Data listing:
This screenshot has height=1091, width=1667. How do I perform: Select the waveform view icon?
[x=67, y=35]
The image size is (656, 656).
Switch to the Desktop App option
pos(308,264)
==
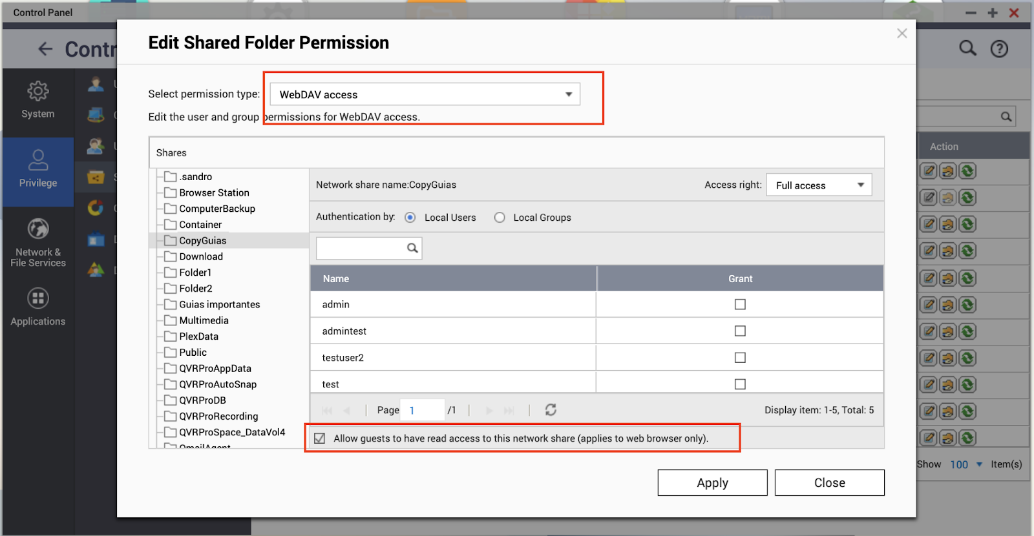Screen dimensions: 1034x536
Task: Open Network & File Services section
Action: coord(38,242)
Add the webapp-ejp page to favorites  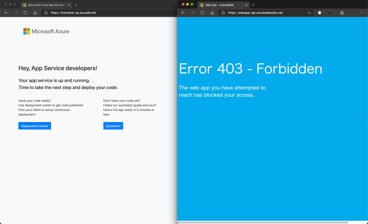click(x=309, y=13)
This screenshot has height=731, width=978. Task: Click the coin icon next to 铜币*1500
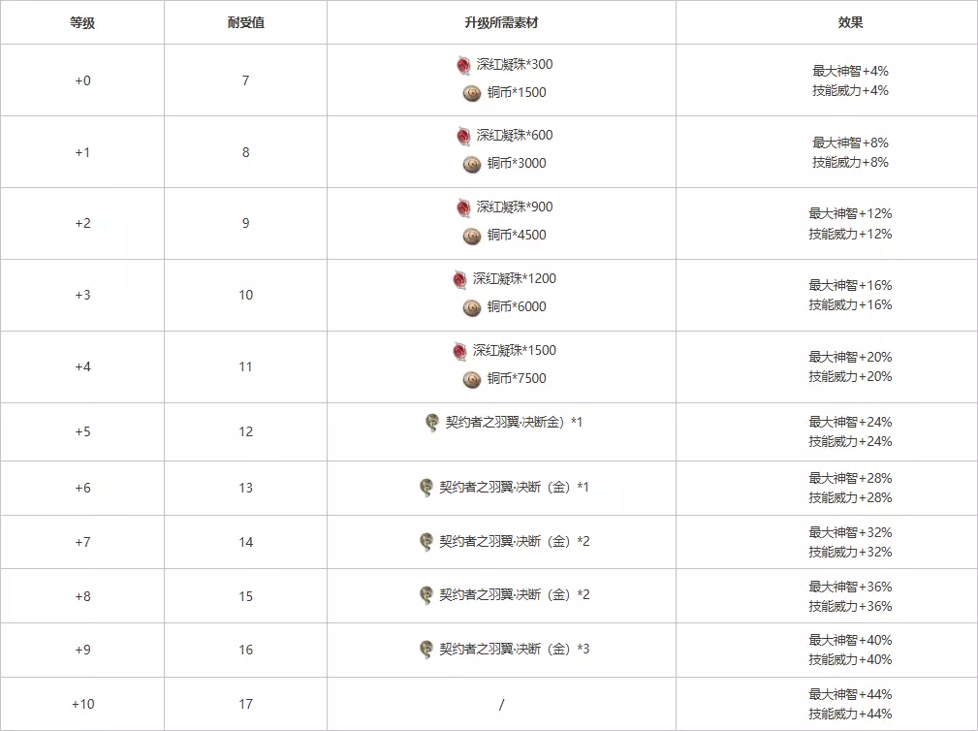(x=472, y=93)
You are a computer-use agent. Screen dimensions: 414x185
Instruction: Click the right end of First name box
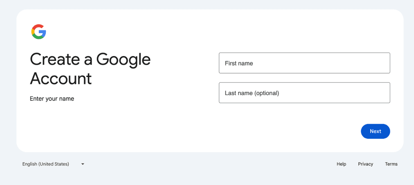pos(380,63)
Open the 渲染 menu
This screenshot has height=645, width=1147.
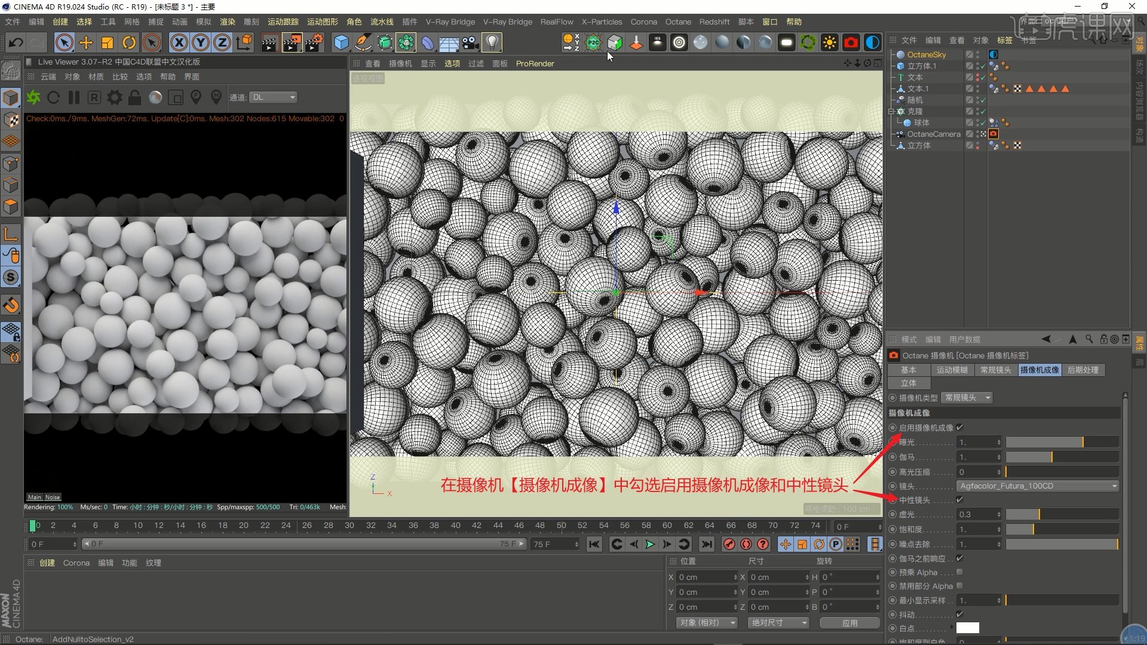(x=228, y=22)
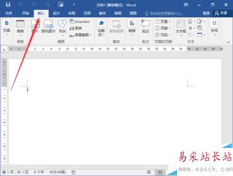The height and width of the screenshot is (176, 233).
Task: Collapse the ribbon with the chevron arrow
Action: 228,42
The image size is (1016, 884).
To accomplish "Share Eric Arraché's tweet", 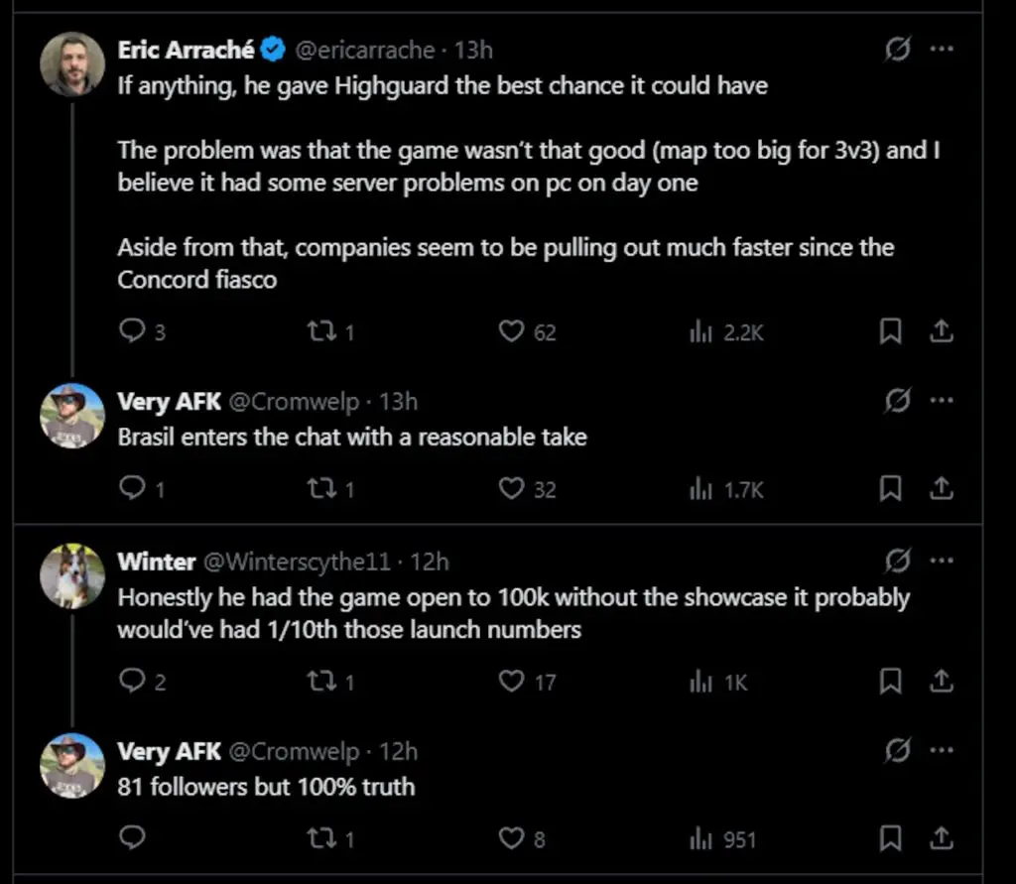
* * *
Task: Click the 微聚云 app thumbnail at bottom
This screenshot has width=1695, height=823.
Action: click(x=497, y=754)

Problem requirements:
Convert everything from the line containing "Task: Click the 微聚云 app thumbnail at bottom" down to the line containing "Action: click(x=497, y=754)" into a JSON list of strings, one string per line, leaving out blank lines.

Reply:
[
  "Task: Click the 微聚云 app thumbnail at bottom",
  "This screenshot has width=1695, height=823.",
  "Action: click(x=497, y=754)"
]